EXERCISE INSTRUCTIONS
Set the records down once more so that they match the source word for word.

□ □ □ □ □ □ □

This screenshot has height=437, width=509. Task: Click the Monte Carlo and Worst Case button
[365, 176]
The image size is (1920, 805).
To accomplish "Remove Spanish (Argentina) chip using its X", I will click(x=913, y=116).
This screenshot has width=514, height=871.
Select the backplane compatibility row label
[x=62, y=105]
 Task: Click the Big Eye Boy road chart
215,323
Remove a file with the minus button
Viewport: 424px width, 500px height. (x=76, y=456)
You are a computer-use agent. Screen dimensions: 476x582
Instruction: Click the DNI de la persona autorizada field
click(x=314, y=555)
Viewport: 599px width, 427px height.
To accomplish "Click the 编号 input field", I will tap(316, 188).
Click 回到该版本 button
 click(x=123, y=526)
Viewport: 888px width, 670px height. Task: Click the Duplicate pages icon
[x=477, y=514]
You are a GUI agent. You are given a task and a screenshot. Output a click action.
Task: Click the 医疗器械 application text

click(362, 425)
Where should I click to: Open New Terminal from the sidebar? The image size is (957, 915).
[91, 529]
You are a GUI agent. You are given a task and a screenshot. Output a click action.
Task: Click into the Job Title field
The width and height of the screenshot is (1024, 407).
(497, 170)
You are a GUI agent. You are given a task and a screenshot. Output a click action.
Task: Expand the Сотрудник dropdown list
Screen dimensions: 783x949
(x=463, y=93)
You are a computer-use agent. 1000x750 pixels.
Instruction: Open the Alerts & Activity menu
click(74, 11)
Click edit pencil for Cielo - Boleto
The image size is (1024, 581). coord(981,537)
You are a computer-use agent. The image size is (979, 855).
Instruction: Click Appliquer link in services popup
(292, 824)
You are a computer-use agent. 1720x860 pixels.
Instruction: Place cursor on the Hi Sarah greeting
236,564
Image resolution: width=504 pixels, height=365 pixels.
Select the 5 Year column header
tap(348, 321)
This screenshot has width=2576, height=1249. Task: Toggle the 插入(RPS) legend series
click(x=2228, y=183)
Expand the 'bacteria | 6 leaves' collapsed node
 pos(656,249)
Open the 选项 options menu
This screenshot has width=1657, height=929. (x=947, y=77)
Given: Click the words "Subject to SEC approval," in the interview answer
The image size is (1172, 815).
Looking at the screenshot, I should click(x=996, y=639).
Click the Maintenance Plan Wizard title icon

□ □ □ □ □ □ □

WRITTEN SOLUTION
This screenshot has height=437, width=509. Task: Click the Monte Carlo and Worst Case button
[365, 176]
The image size is (1920, 805).
To accomplish "Remove Spanish (Argentina) chip using its X", I will click(x=913, y=116).
This screenshot has width=514, height=871.
Select the backplane compatibility row label
[x=62, y=105]
 Task: Click the Big Eye Boy road chart
215,323
Remove a file with the minus button
Viewport: 424px width, 500px height. (x=76, y=456)
You are a computer-use agent. Screen dimensions: 476x582
Instruction: Click the DNI de la persona autorizada field
click(x=314, y=555)
Viewport: 599px width, 427px height.
To accomplish "Click the 编号 input field", I will tap(316, 188).
Click 回到该版本 button
 click(x=123, y=526)
Viewport: 888px width, 670px height. Task: Click the Duplicate pages icon
[x=477, y=514]
You are a GUI agent. You are given a task and a screenshot. Output a click action.
Task: Click the 医疗器械 application text

click(362, 425)
Where should I click to: Open New Terminal from the sidebar? The image size is (957, 915).
[91, 529]
You are a GUI agent. You are given a task and a screenshot. Output a click action.
Task: Click into the Job Title field
The width and height of the screenshot is (1024, 407).
(497, 170)
You are a GUI agent. You are given a task and a screenshot. Output a click action.
Task: Expand the Сотрудник dropdown list
Screen dimensions: 783x949
(x=463, y=93)
You are a computer-use agent. 1000x750 pixels.
Instruction: Open the Alerts & Activity menu
click(74, 11)
Click edit pencil for Cielo - Boleto
The image size is (1024, 581). coord(981,537)
You are a computer-use agent. The image size is (979, 855).
Instruction: Click Appliquer link in services popup
(292, 824)
You are a computer-use agent. 1720x860 pixels.
Instruction: Place cursor on the Hi Sarah greeting
236,564
Image resolution: width=504 pixels, height=365 pixels.
Select the 5 Year column header
tap(348, 321)
This screenshot has width=2576, height=1249. Task: Toggle the 插入(RPS) legend series
click(x=2228, y=183)
Expand the 'bacteria | 6 leaves' collapsed node
 pos(656,249)
Open the 选项 options menu
This screenshot has width=1657, height=929. (x=947, y=77)
Given: Click the words "Subject to SEC approval," in the interview answer
The image size is (1172, 815).
Looking at the screenshot, I should click(x=996, y=639).
Click the Maintenance Plan Wizard title icon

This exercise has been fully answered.